§ **PASSAGE**

I don’t think anything has hurt the lobbying effort more in the last few years than when we’v e had a divided approach. When that happens I think the result is going to be a lot less than if we present a unified front.

Like it or not, textiles are considered as basically being in a few states. That’s not really true as we know but the perception is there and the perception is reality. So the more unified we get — the better off we’ll be.

ATI: How has the recent controversy over China's entry into the World Trade Organization (WTO) re-directed the ATMI's U.S. and global focus?
Chastain: First of all, China hasn't been admitted into the WTO yet, and they might not be admitted into the WTO.

Second, I don't think we're going to be able to treat China as a WTO member unless Congress grants them normal trade relations. ATMI is going to oppose that effort in Congress because the U.S./China WTO is going to cause a great harm to our industry and to our workers.

Right now, as its set up, China's quotas disappear in 2005. We thought that was extremely unfair. We wanted 2010, the same phase-out as everybody else started out with. I think it's also very questionable if China will open their market up which, under the WTO, you're supposed to do. They may continue to give it a lot of lip service but whether they would actually live up to the WTO's so-called agreements I think is questionable.

For whatever reasons, we gave them a much better deal with the five-year quota phase-out then we did other countries. 1995 is when the 10 years started. We should remember that date. I think it's wrong. I think it's unjustified. I don't know why we did it. We're dealing with a country that customs admits illegally transships $5 billion worth of textiles into this country. If they will admit to $5 billion I don't know what it might really be.

They also violate practically every trade rule of every trading pact we've put together with them that's on the books. I think it was 1992 they agreed to quit infringing on intellectual property. I saw an article recently where they said that they were only violating 90 percent of the copyrights at this point in time. I don't know before if they were violating 100 percent of them or 92 (percent) or what. At least they narrowed it down to 90 (percent) at this point. I guess that's supposed to be progress. It's kind of disturbing.

§ **SET OF TASKS**
1) According to the interview, in what year are China's quotas currently set to disappear?
2) Decide whether each statement agrees with the interview, answering yes or no and quoting the deciding words: (a) ATMI plans to oppose granting China normal trade relations in Congress. (b) The 10-year quota phase-out started in 2000. (c) China had already been admitted into the WTO at the time of the interview.

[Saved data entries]

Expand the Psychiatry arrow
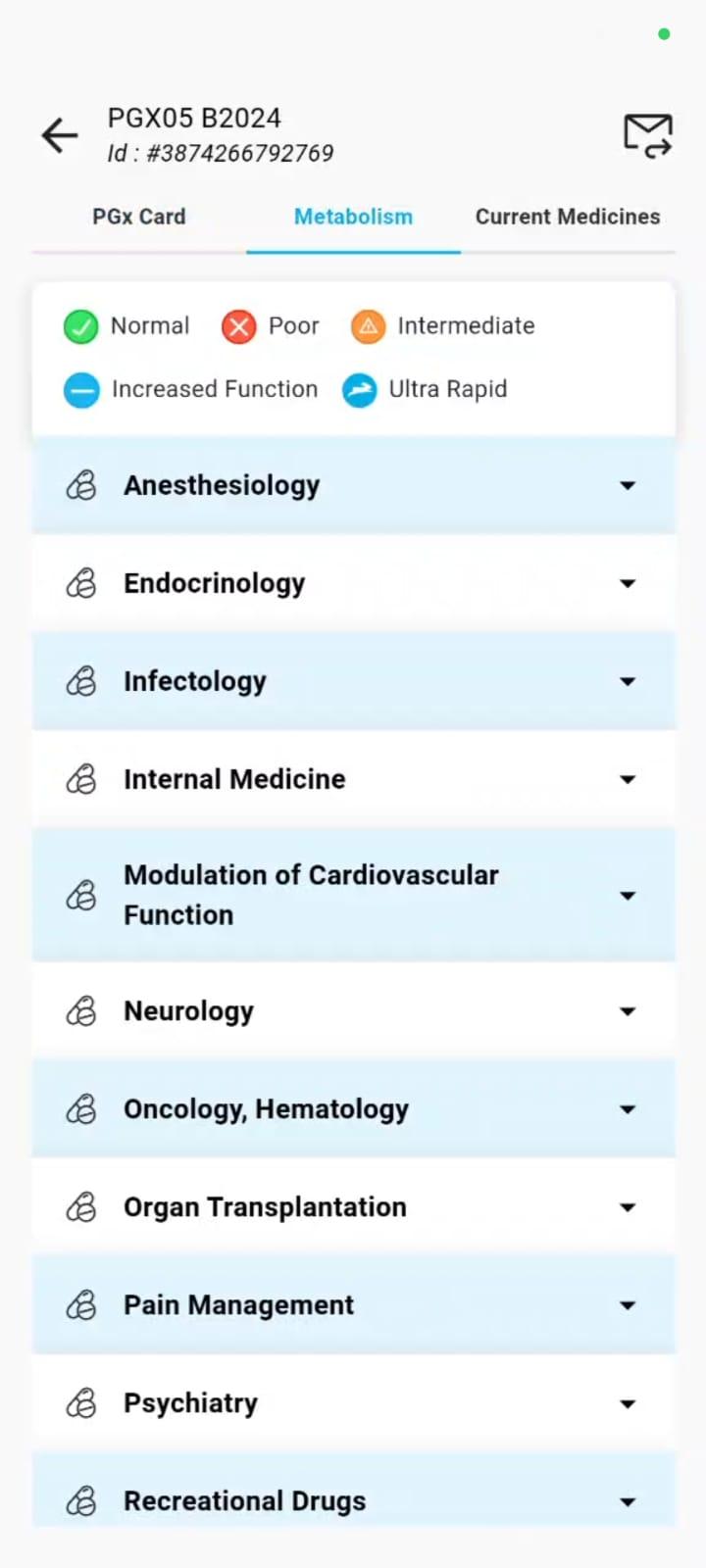This screenshot has width=706, height=1568. tap(628, 1403)
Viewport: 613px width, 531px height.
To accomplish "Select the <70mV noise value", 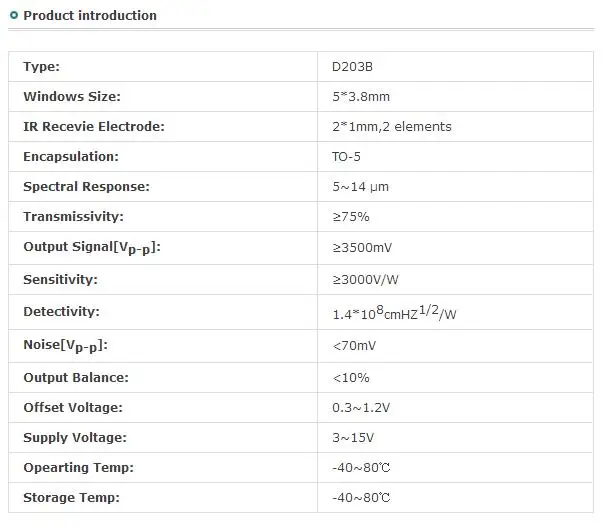I will [354, 346].
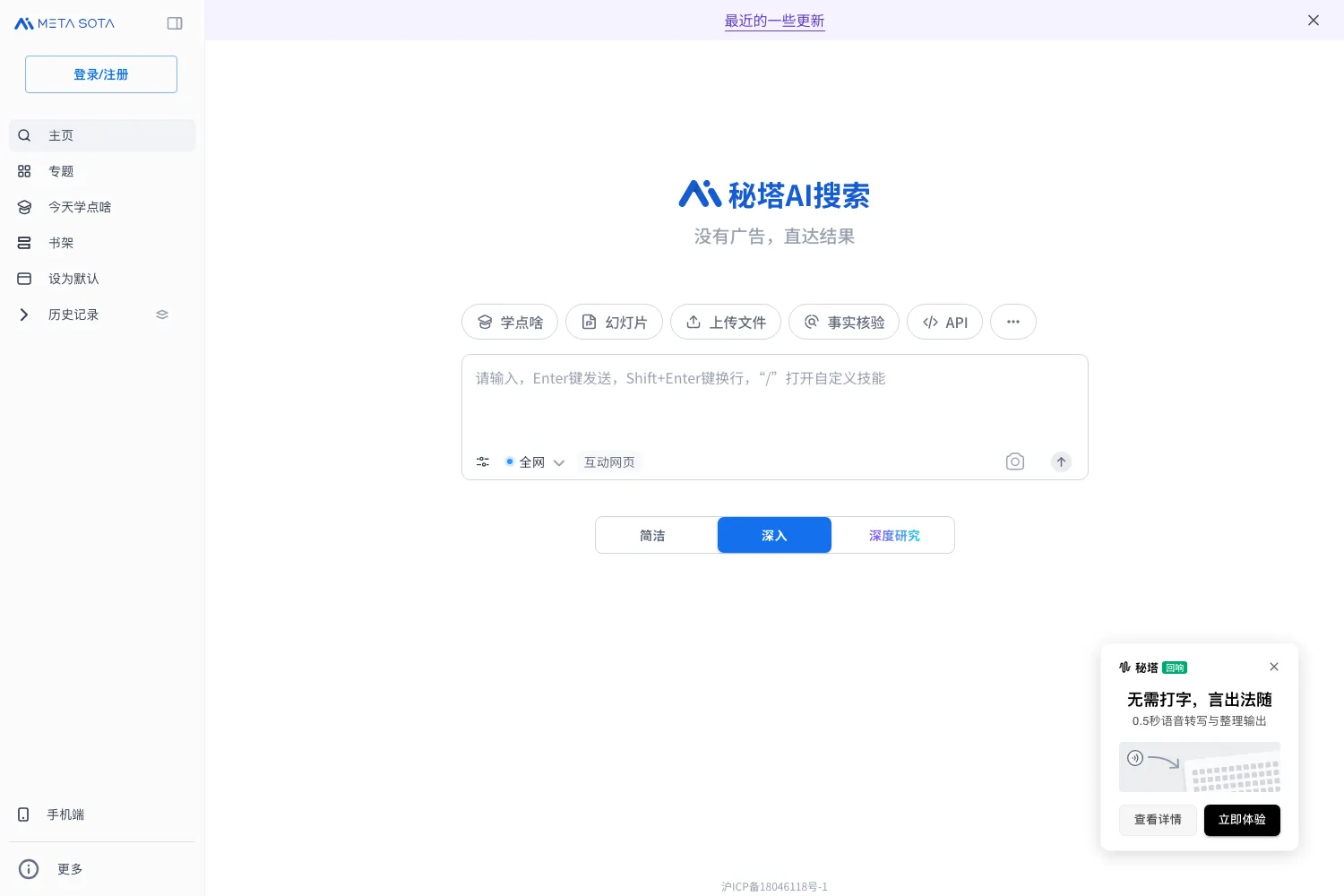Image resolution: width=1344 pixels, height=896 pixels.
Task: Click the layers icon beside 历史记录
Action: [162, 314]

§ **EXERCISE RESULTS**
1) 2005

2)
(a) Yes: "ATMI is going to oppose that effort in Congress"
(b) No: "1995 is when the 10 years started."
(c) No: "China hasn't been admitted into the WTO yet"